O vice-procurador-geral aponta que as demarcações de terras indígenas em faixa de fronteira são feitas há muito tempo. Ele cita como exemplo a área dos índios yanomami, “toda ela em faixa de fronteira, em território de dez milhões de hectares, objeto de portaria declaratória firmada, no início da década de 90, pelo então ministro da Justiça Jarbas Passarinho”. Gurgel cita, ainda, que o atual ministro da Defesa, Nelson Jobim, chegou a fazer um despacho, em 1996, sobre a demarcação da Raposa Serra do Sol, quando, “na condição de ministro da Justiça, afirmou que a localização de áreas indígenas em faixa de fronteira não inviabiliza o seu reconhecimento como tal”.

Sobre a defesa das fronteiras, feita por meio do Projeto Calha Norte, Gurgel responde que ela é de ocupação humana. “Se a demarcação de áreas indígenas é vista como ameaça às nossas fronteiras, das duas, uma: ou se recusa aos índios a condição de humanos, ou se tem por incapazes para os fins daquele projeto, conclusões, no mínimo, inadequadas”. O vice-procurador complementa que o território reconhecido como índigena, por ser bem da União, coforme previsto no artigo 20, inciso XI, da Constituição Federal, faz parte do território nacional. Por isso, as autoridades responsáveis pela segurança nacional podem atuar no interior da área demarcada, o que é permitido pelo Decreto nº 4.412/2002. Além disso, argumenta, verificada a inexistência de proibição à demarcação de terra indígena em faixa de fronteira, não há justificativa para a manifestão do Conselho de Defesa Nacional, posição confirmada pelo Plenário do STF, ao julgar um mandado de segurança: “A manifestação do Conselho de Defesa Nacional não é requisito de validade da demarcação de terras indígenas, mesmo daquelas situadas em região de fronteiras”.

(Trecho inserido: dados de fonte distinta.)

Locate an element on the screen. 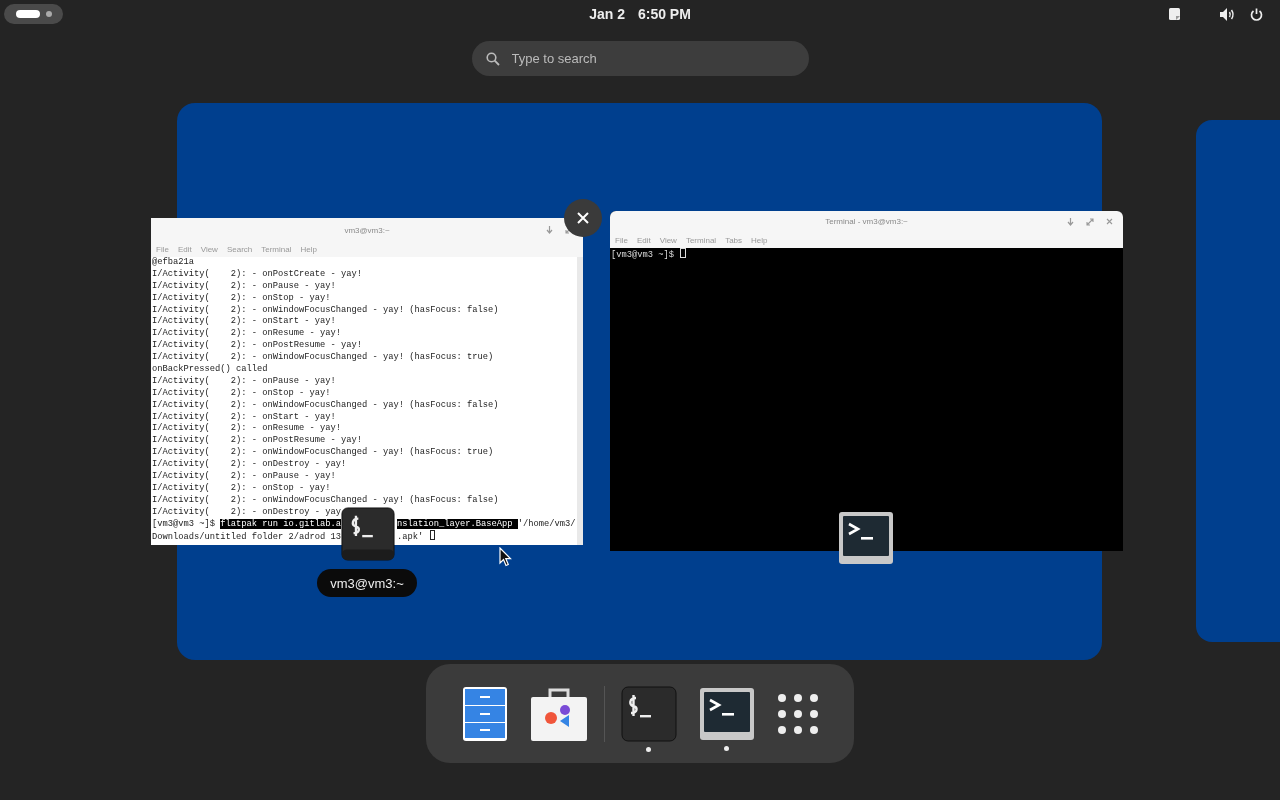 The height and width of the screenshot is (800, 1280). terminal-line: onBackPressed() called is located at coordinates (210, 370).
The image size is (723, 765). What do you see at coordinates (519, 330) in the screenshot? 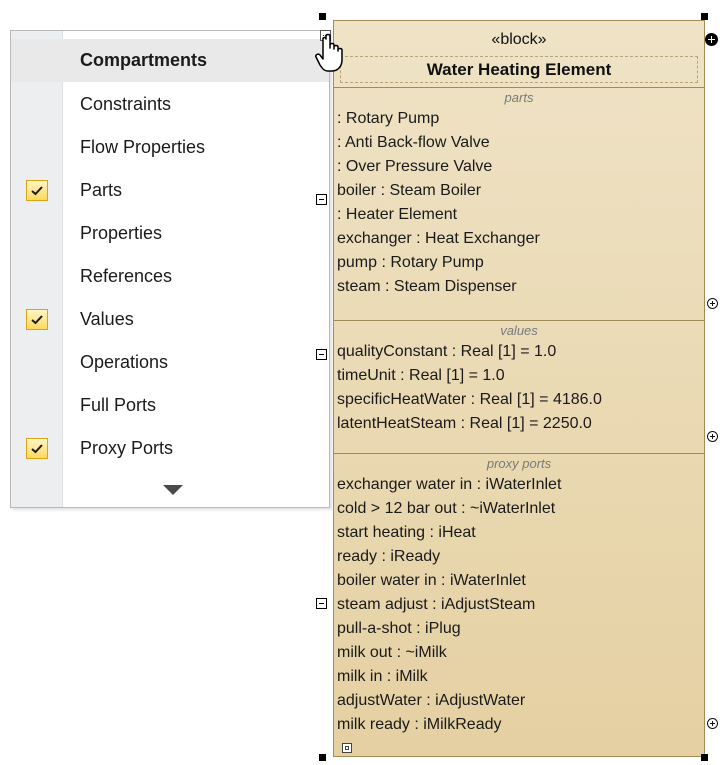
I see `compartment-title: values` at bounding box center [519, 330].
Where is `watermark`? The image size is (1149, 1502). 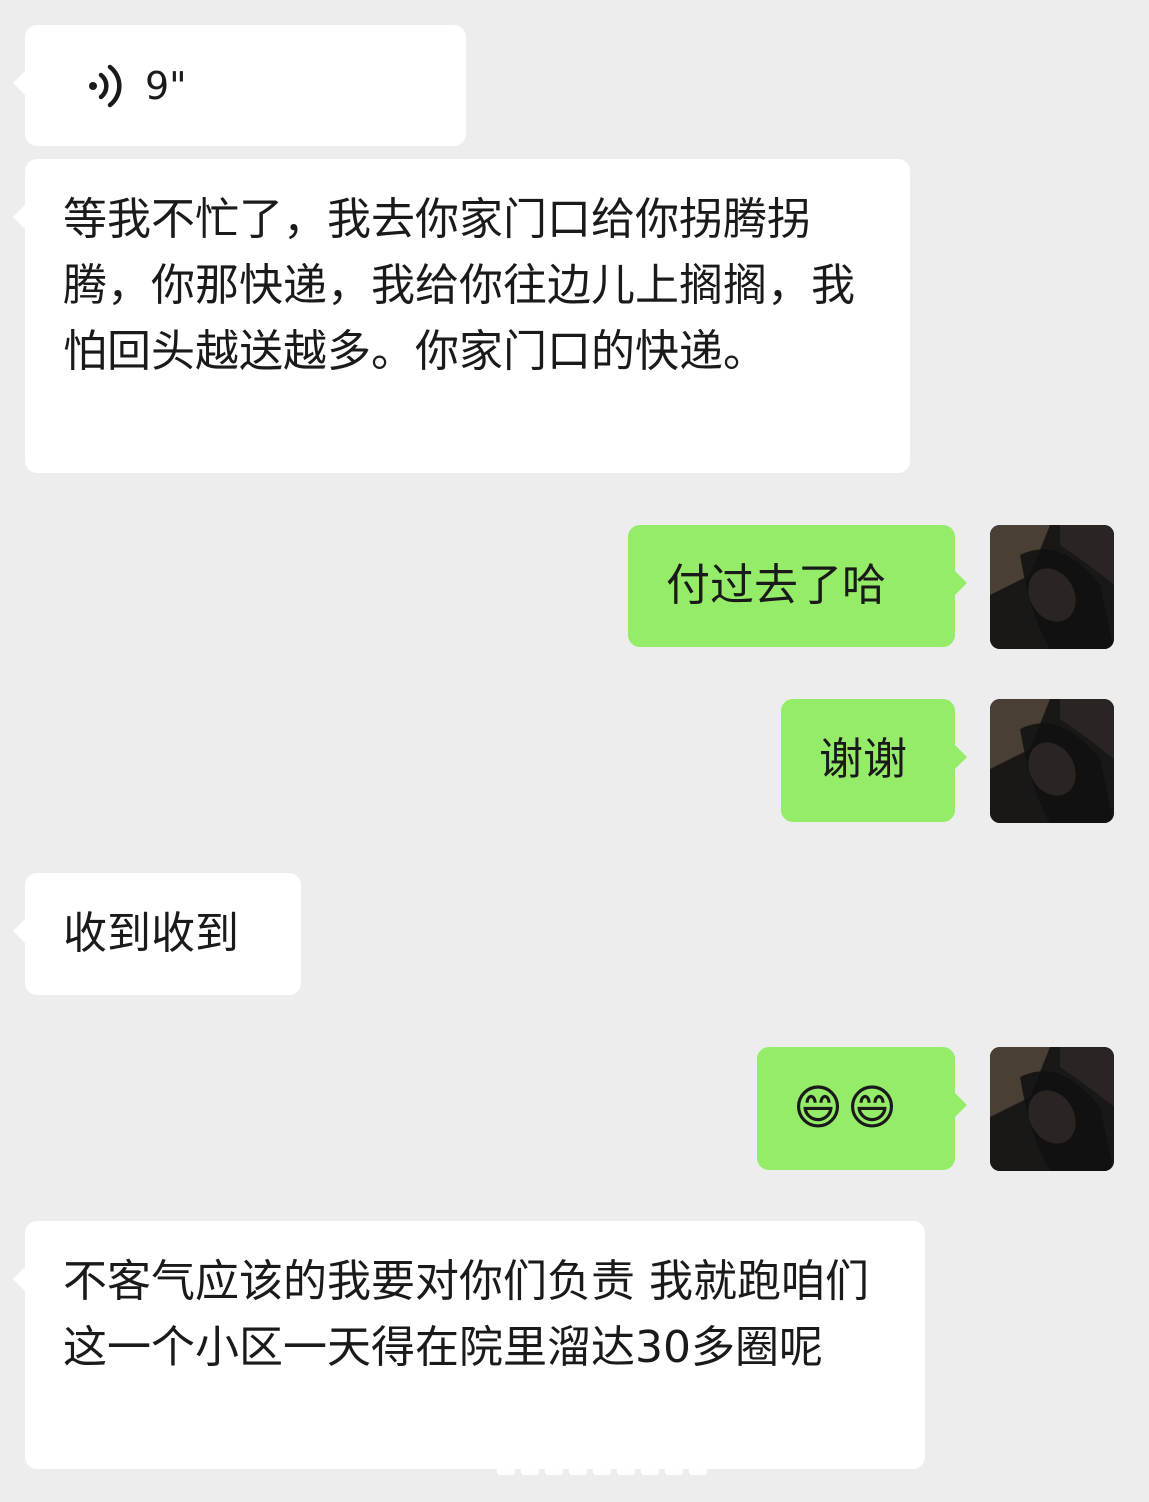 watermark is located at coordinates (602, 1466).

Fiscalização - Roberto Gurgel observa que se houver risco de abalo à soberania nacional, este tem que ser eliminado “se for o caso, por mecanismos outros de proteção, sem sacrifício do direito dos povos indígenas”. O mesmo raciocínio, segue o vice-procurador, aplica-se à questão da possibilidade de pressões externas crescentes na área, rica em recursos naturais, e de desvio de finalidade de organizações não-governamentais que lá atuam. “É preciso fiscalizá-las de forma ativa e com maior firmeza e constância, sem dúvida, o que não elide, todavia, a necessidade de demarcação e o direito dos povos indígenas”.

Gurgel conclui o parecer dizendo que não há ofensa ao equilíbrio federativo e à autonomia de Roraima, pois a área indígena Raposa Serra do Sol “representa pouco mais de 7% do território daquele estado, que, desde a sua criação, conta com a presença de numerosos grupos indígenas, sendo a população em questão ali residente a terceira maior do país, só perdendo para aquelas localizadas nos estados do Amazonas e Mato Grosso. A existência de tal população, aliás, terá sido um dos fatores determinantes da criação do novo estado”.

O parecer foi enviado ao STF, onde será analisado pelo ministro Carlos Britto, relator da petição.